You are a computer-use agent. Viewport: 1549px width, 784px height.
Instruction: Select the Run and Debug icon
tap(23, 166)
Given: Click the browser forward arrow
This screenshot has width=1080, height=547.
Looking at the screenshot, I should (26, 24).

==

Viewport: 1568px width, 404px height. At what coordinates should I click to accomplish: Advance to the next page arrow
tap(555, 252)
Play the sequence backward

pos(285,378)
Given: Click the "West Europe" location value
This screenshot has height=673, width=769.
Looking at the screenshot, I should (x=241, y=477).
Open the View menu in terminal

> **WHAT TO PRODUCE**
Render the entries in the stretch from the line containing "You are a computer-use" through the line containing "Looking at the screenshot, I should (26, 24)." as a two-column CSV with the headers instruction and response. Give one row per entry, with its text and its answer each in a single quoted field and any line breaks replaced by spaces.

> **CORRECT RESULT**
instruction,response
"You are a computer-use agent. Viewport: 1549px width, 784px height. Instruction: Select the Run and Debug icon","tap(23, 166)"
"Given: Click the browser forward arrow This screenshot has width=1080, height=547.","Looking at the screenshot, I should (26, 24)."